Amid all the battles over the national debt ceiling, the budget, taxes, and the cost of healthcare, the public doesn’t seem to get proportionate information on one factor that has the potential to adversely impact all these issues: Medicare fraud. Some estimates have calculated that the various forms of Medicare fraud cost taxpayers $250 billion per year, but unfortunately there are few reliable figures out there. However, it is interesting to note that in 2010, the year that President Obama signed his Affordable Health Care Act into law and pledged to cut $500 billion in Medicare spending over 10 years, the federal Government Accountability Office filed a report claiming that it had found $48 billion worth of “improper payments” from Medicare. That figure for fraud is just from one year, but some estimates place the annual losses to Medicare fraud at tens of billions of dollars more, and that doesn’t even take account the losses Medicaid sustains every year due to fraudulent activity.
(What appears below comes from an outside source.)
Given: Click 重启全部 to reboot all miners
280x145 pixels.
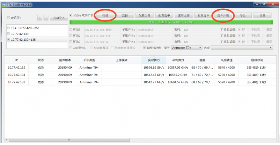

Healthcare scammers employ many means and channels to defraud Medicare and Medicaid, with the players in such schemes often from hospitals, medical practices, nursing homes and other long-term care facilities, hospices, laboratories, home healthcare providers and ambulance services. The methodology of schemes against Medicare or Medicaid, though, often falls into one of these three general categories:

  • Coding fraud – Upgrading the billing code and therefore the cost of medical services or employing other fraudulent billing methods to inflate the cost of healthcare.
  • Fake or Phantom billing – The submitting of bills for unnecessary procedures or medical tests or the billing for procedures or tests that were never performed.
  • Kickback schemes – A joint venture in which a patient takes a kickback from a medical provider in return for going along with the provider’s fraudulent billing.

Coding fraud typically involves what’s known as a “CPT code,” or Current Procedural Terminology, and usually takes the form of a medical provider “upcoding,” or submitting a code that doesn’t accurately reflect the treatment that was provided but results in a higher bill because it is purportedly for more extensive and/or expensive care. Coding fraud can also take the form of the “unbundling” of billing, which involves separate charges for a series of related procedures or tests, and “split billing,” which tries to claim that services provided on one day were performed over more than one day.

One of the biggest, most notorious recent examples of coding fraud came to light in 1996, when The New York Times began its investigation on Columbia/Hospital Corporation of America, a globally gigantic for-profit operator of healthcare facilities since the merger that formed it in 1993. The FBI launched a probe into Columbia/HCA in 1997, and in 1999 the company, by then known as HCA, admitted to fraudulently billing Medicare and other programs by upgrading diagnostic codes and to offering kickbacks to doctors in the form of hospital partnerships for recruiting patients and submitting the inappropriate codes. HCA ultimately pleaded guilty to more than a dozen civil charges and payed fines of more than $1.7 billion through 2002, of which more than $500 million went to two whistleblowers.